Sayang, banyak sekali
hal yang ingin aku ceritakan padamu. Tentang apa saja, tentang aku, tentang
kamu, tentang kita, atau hal-hal di luar kita. Kita dulu selalu saling
meluangkan waktu, kenapa sekarang tidak?
Aku yakin kamupun
merasakan perubahan itu, tapi sejak kapan jurang antara kita menganga besar
seperti ini?
“Kunci pasangan itu komunikasi. Ngobrol, cerita tentang
keseharian. Kalo udah ngga kayak gitu, terus apa poin kita dalam berhubungan
sama pasangan kita? Cuma muasin kebutuhan seksual aja? Itu, sih, bukan
pasangan! Cuma sex buddy aja.
Hahahaha.”
Kata-kata temanku di
kantor 2 hari lalu kembali terngiang. Sejak kapan kita kehilangan poin dalam
hubungan kita? Bahkan rasanya kita sudah tidur saling memunggungi beberapa
minggu terakhir ini. Tidak ada lagi pelukanmu ketika aku terbangun tengah
malam, tidak ada lagi ciuman selamat pagi darimu setelah salat.
Hubungan kita menjadi
dingin, dingin, dan semakin dingin. Ditambah kesunyian tanpa kehadiran anak
kecil sama sekali.
Aku bosan dengan ini
semua. Aku bosan dengan kesendirianku menunggu kamu pulang. Aku bosan dengan
kesepian rumah ini tanpa kamu. Adakah kamu merasakan bosan yang sama?

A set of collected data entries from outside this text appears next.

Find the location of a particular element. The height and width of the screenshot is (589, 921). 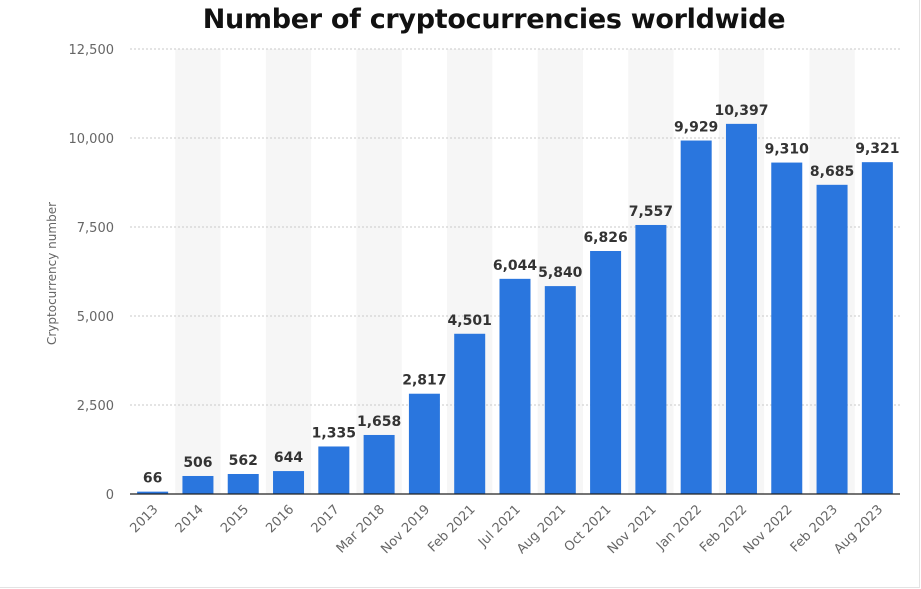

y-axis-title: Cryptocurrency number is located at coordinates (52, 274).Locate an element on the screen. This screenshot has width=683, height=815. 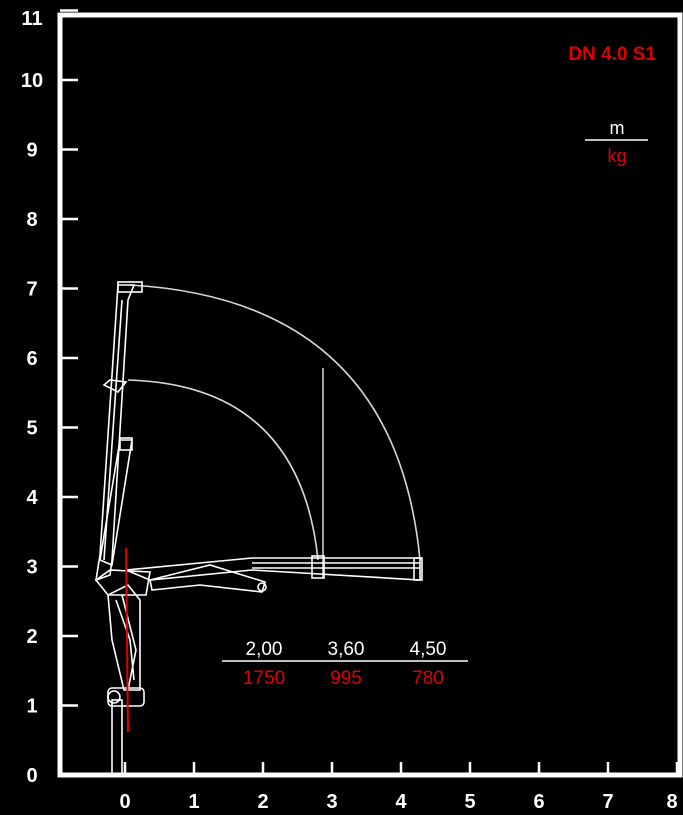
crane-boom-head is located at coordinates (130, 287).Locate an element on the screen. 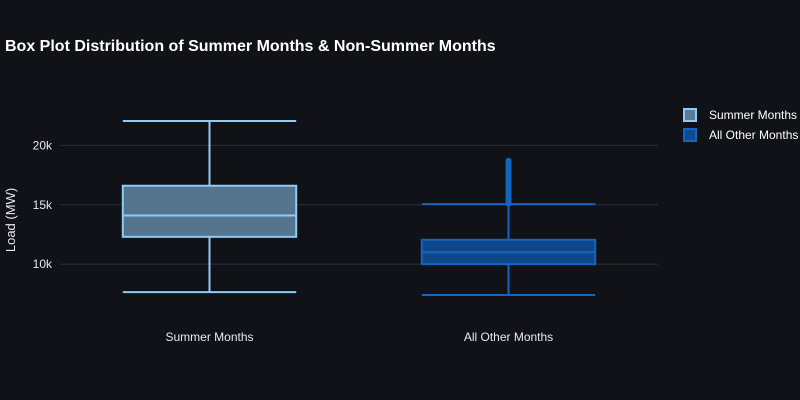  y-tick-label: 15k is located at coordinates (43, 205). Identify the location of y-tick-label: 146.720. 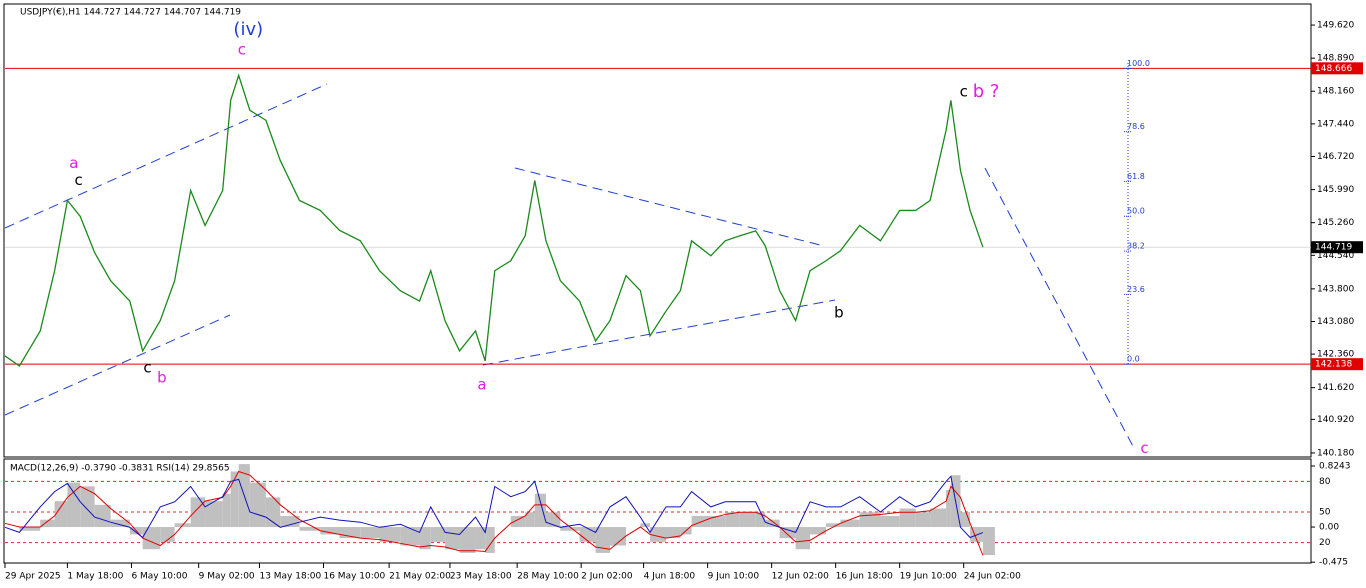
(1336, 157). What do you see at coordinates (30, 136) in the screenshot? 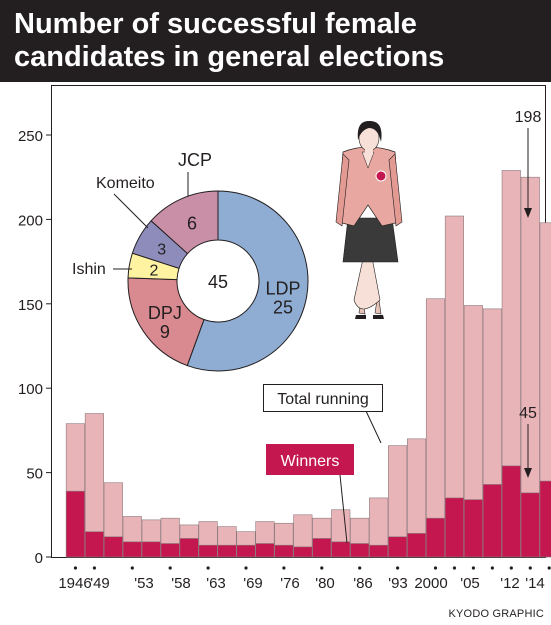
I see `y-tick-label: 250` at bounding box center [30, 136].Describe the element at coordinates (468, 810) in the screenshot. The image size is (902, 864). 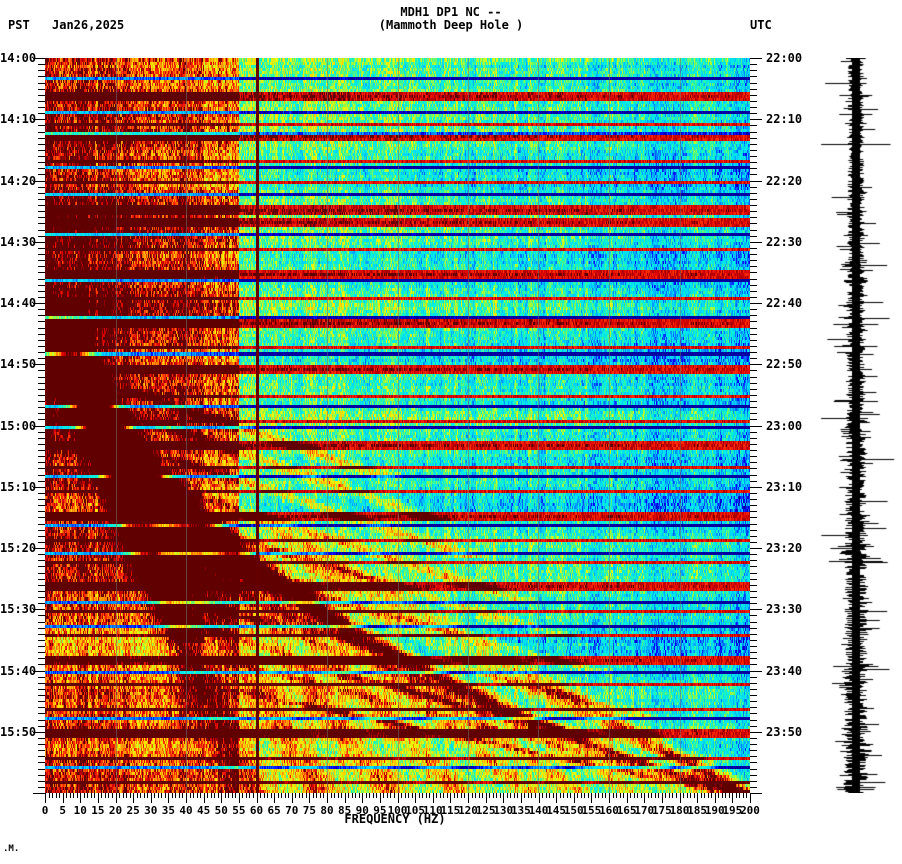
I see `frequency-label: 120` at that location.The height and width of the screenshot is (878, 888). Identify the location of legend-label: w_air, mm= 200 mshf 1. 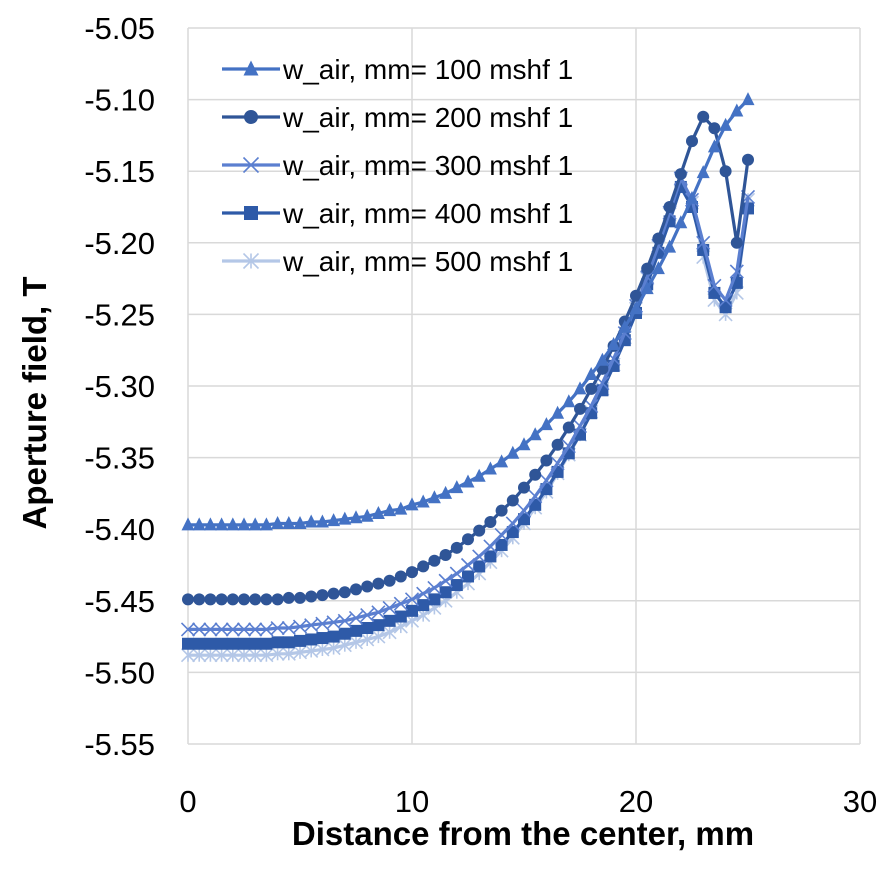
(428, 118).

“Kalo hubungan udah hambar, relain aja. Untuk apa
dipertahanin? Ya ngga, sih? Hahahahaha.”
Kalimat itu juga
menyentil diriku. Padahal aku hanya menguping pembicaraan dari kubikel sebelah.
Tidak sengaja menguping sebenarnya, mereka berbicara terlalu keras.
Sayang, adakah yang
masih dipertahankan dari hubungan ini?
Kamu yang sibuk,
bertemu dengan aku yang juga sibuk. Lantas kapan kita akan memiliki waktu serta
menghidupkan lagi api hubungan kita?
Kamu mengerjapkan mata
dan tersadar aku sedang memandangimu,
“Kenapa Sha?”
“Ngga apa-apa.”
“Yaudah, tidur lagi.”
Kamu merengkuh ku
dalam pelukanmu.
Hangatnya masih sama, nyamannya juga.
Aku balas memelukmu.
“Tidur, ya, sayang.
Jangan mikir macem-macem. Aku sayang sama kamu.”
Bisikmu lembut di
telingaku.
Pertanyaan yang
terlontar beberapa menit lalu langsung mendapat jawaban.
Aku akan bertahan
dengan semua kebosanan ini, demi segala yang pernah kita lalui sebelum ini.
Aku akan bertahan
dengan semua kesunyian ini, demi segala yang pernah kita perjuangkan kemarin
dulu.
Aku akan bertahan
denganmu, demi kecupan mu di kening ku setiap malam. Meski setelah aku tidur
dan tidak menunggumu.
“Iya sayang, aku juga
sayang kamu.”
Ucapku, sebelum
akhirnya ikut terlelap dalam pelukmu.